The episode above vividly shows that initial common ground (i.e. shared scripts) among the parties involved in a joint activity is neither static nor monolithic. Depending on the public events (e.g. momentary inertia of AV) the shared scripts are continuously re-adapted or, worse, diverging scripts may arise among participants, with different expectations about the imminent actions of others. Accordingly, the situation created by the coordination between two imminent road users (current state of activity) although less informative for sustaining coordination between them, provides cues to surrounding road users of emerging scripts and possible opportunities to mingle in. Such mingling will be realized if judged socially acceptable. As Deppermann (2019) and Laurier (2019) note, the evolution of coordination sets the obligation of participants to the moral order of the unfolding event, e.g. trusting the signs of yielding behaviour by AV, appreciation from the drivers’ being allowed to cross before AV, and recognizing when the sacrifice of a road user’s right is abused by others.
Until now, most studies examining human road users’ decision making at intersections mainly focus on factors contributing to coordination failures, i.e. improper lookout, age of drivers, and driving inexperience (Bao and Boyle 2009; Herslund and Jørgensen 2003; Summala et al. 1996; Xu et al. 2014). Other studies focus on drivers’ behavioural patterns at intersections, reflecting drivers’ risky decision making. For instance, drivers’ partial compliance with stop-sign regulation, resulting to the prevalence of a rolling stop instead of a full stop (Feest 1968; Lebbon et al. 2007; McKelvie 1987;1986; Retting et al. 2003; Wen et al. 2021), or drivers’ duels for priority based on informal rules i.e. a ‘first come, first served’ tendency, yielding to those drivers that maintain their speed and/or come from a road with broader breadth (Björklund and Åberg 2005; De Ceunynck et al. 2013).

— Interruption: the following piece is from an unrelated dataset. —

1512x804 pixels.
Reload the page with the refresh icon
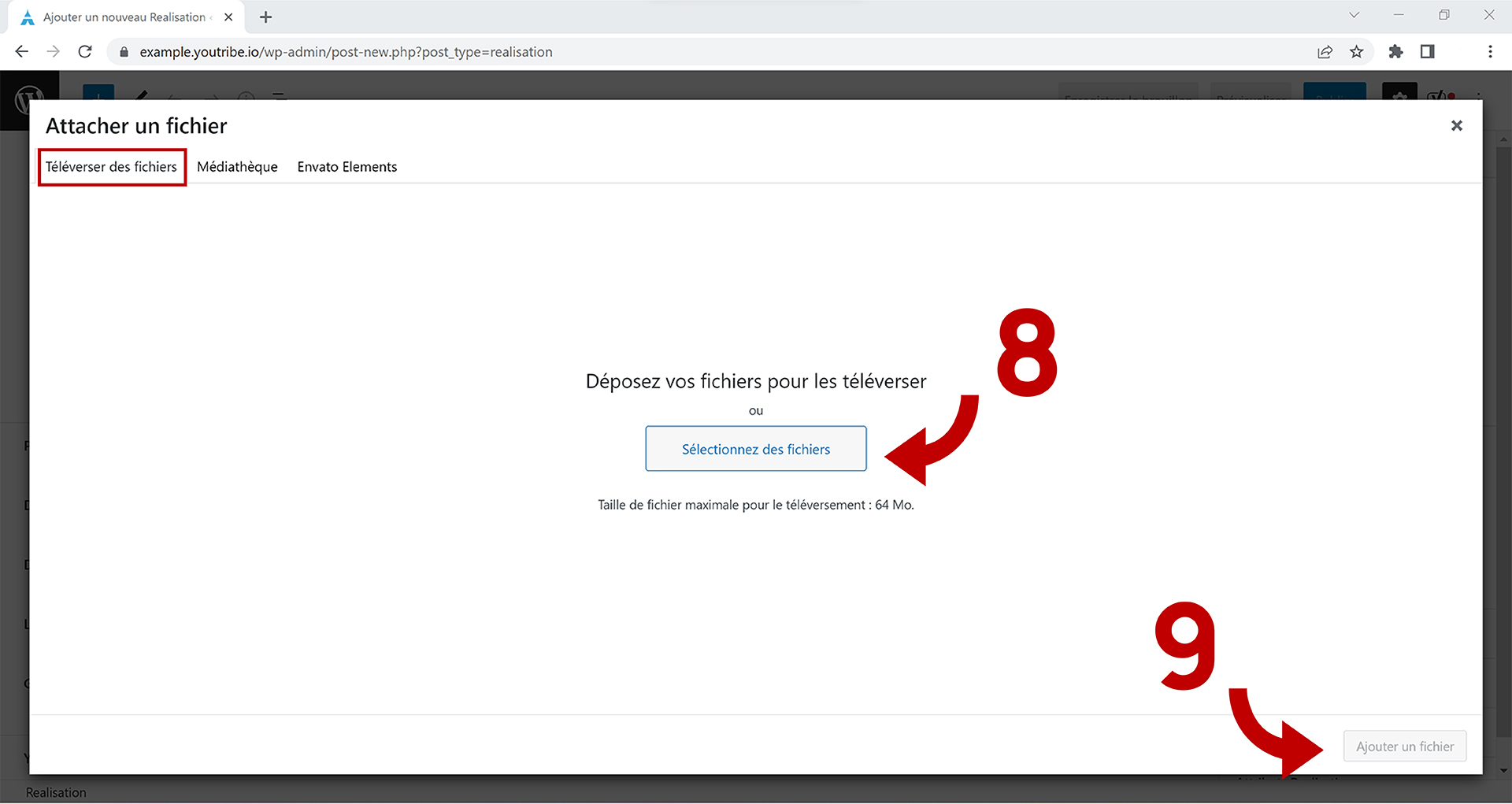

As yet, the pervasive role of third road user(s) between two negotiating ones in cross intersection episodes has not been explicitly studied. Human drivers readily recognize situational constrains affecting other road users’ course of action and often exploit them to their advantage. Therefore, integration of such situational constraints and/or opportunities to AVs’ prediction models may be pivotal for their deployment in mixed traffic. In this study, analysis of crossing episodes between two intersecting vehicles in which a third road user clearly affected its evolution was conducted. The main objectives were first, to reveal recurring patterns where the right-of-way is altered due to the presence of a third road user and second, to identify traffic situational invariances that eventually can be used by AVs to predict and comply to such patterns.